To fill up before our distillery tour, we paid Lynchburg Fix’ns a visit. We ate a Mr Fix’ns breakfast (eggs, sausage, home fries, biscuits and gravy), and a breakfast bowl (very similar, but a smaller portion in a bowl). Biscuits and gravy is another Southern tradition we’re getting into; imagine a plain scone covered in thick sausage gravy. It’s staple cuisine here.
We bumped into Judy and Hank who gave us a lift back up to the cottage in their road legal golf cart!
We’re walking distance from the Jack Daniel’s distillery and had booked onto the midday ‘Angel’s Share’ tasting tour. The ‘angel’s share’ being what’s lost through evaporation during the distilling process.
Cave Spring Hollow is the natural water source Jack Daniel’s use to make the whiskey – it’s a consistent temperature (56 degrees Fahrenheit/13 degrees Centigrade), and is filtered through limestone which takes any iron out of the water – iron is an enemy to the whiskey distilling process. The distillery is centred around this site.
The different smells you get walking around are fantastic; bready, smoky, sweet, and we even got the chance to sniff 140 proof whiskey being filtered through house made charcoal; well on its way to becoming the Tennessee sippin’ whiskey we love. The distillery makes its own charcoal from sugar maple, by burning pallets of the wood and crushing the cinders to filter the whisky through. It takes on the taste of the maple as it’s literally drip fed through huge vats of this charcoal.
The last stage in the process is the barrelhouse. Left to age and mellow in hand built oak barrels, which are held together without glue or nails; just metal hoops and their own pressure; the whisky takes on the colour and flavour of the wood which has been charred inside to bring out its natural sugars.
As the temperature fluctuates in the barrelhouses; over time the whisky develops. When the wood expands in the heat, the whisky seeps into the oak, and gets pushed back out as the wood contracts when the temperature cools.

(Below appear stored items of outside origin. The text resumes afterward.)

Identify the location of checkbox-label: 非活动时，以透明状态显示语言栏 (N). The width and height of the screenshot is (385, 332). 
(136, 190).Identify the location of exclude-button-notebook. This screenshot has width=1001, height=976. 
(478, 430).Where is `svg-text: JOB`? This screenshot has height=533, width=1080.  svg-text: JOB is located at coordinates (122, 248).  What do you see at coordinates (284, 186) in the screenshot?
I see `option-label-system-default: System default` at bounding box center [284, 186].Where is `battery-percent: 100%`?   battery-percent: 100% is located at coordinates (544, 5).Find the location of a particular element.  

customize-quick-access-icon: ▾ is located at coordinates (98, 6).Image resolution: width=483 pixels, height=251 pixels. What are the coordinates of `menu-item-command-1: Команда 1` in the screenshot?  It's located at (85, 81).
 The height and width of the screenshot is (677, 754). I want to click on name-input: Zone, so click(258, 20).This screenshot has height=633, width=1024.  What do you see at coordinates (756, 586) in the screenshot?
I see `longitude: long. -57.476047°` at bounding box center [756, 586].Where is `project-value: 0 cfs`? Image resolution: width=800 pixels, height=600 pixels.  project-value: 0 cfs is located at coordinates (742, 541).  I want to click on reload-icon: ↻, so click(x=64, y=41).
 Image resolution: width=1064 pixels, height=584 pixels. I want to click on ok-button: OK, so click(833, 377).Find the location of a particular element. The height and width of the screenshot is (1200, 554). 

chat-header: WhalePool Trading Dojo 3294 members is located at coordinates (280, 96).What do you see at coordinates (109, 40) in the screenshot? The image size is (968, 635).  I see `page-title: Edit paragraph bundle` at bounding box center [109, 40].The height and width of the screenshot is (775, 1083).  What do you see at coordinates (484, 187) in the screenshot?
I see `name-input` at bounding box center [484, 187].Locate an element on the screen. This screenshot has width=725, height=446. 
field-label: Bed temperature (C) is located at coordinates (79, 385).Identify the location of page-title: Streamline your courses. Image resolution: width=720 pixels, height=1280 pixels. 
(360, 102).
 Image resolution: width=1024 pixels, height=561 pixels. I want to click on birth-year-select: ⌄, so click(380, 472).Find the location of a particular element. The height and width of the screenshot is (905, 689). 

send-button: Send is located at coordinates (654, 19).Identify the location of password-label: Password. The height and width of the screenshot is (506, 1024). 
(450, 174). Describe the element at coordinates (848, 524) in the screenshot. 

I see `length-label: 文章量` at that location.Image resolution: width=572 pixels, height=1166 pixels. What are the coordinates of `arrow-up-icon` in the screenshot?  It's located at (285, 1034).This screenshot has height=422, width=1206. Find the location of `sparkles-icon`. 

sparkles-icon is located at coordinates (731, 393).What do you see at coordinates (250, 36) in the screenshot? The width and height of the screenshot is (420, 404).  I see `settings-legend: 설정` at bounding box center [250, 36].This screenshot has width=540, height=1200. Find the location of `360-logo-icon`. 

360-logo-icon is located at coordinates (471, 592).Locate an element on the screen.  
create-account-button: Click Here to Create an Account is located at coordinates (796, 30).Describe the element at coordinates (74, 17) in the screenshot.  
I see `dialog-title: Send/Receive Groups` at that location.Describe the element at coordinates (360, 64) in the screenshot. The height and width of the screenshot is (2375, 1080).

We tasted 5 whiskeys, our favourite being the Single Barrel Rye. Purchasing a single barrel of Jack will set you back around $9,000 – $12,000. If you work at the distillery however, you get a free bottle with every pay check!
For a late lunch we ate at our soon to be favourite music venue; the BBQ Caboose Cafe. Sharing ribs and a pulled pork topped jacket potato, we were the last customers of the day as they close up at 4:30pm this time of year.
We had a supper invite from Judy and Hank, and spent the last of the daylight together, along with gorgeous Old English Sheepdogs Temperance and Prudence, suppin’ ‘a pair of Jacks’ (Jack Daniel’s drizzled with Jack Daniel’s Honey over ice), in their back yard, learning more about one another’s lives and families, before heading to the dining room table.
Judy cooked us all ribs, butternut squash and apples baked in butter and sugar. It was a wonderful evening; we were so touched being invited into their home and to their table. There’s a sign above the kitchen door in Mulberry Cottage: ‘Enter as strangers, leave as friends’, and it couldn’t be more true.